Only the pictures are to be left out; set down the rest of the records exactly.

───── Given records

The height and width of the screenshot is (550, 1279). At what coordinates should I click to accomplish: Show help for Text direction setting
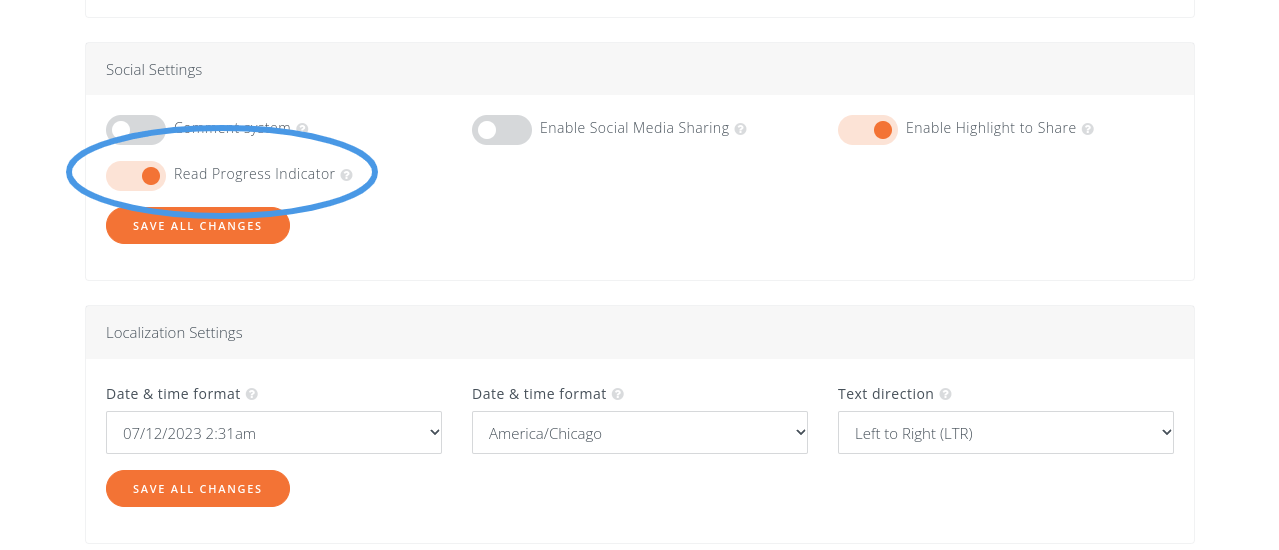tap(945, 395)
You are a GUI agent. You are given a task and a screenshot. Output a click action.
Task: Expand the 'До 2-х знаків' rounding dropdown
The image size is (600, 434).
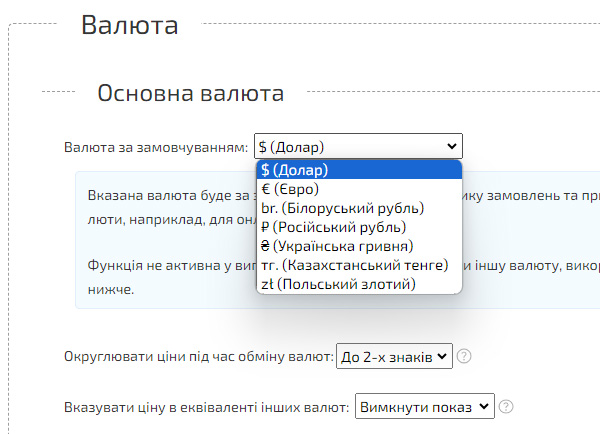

──────────

## [Answer to this task]
The height and width of the screenshot is (550, 1279). At what coordinates should I click to accomplish: Show help for Text direction setting
tap(945, 395)
You are a GUI agent. You are given a task and a screenshot. Output a click action.
Task: Expand the 'До 2-х знаків' rounding dropdown
The image size is (600, 434).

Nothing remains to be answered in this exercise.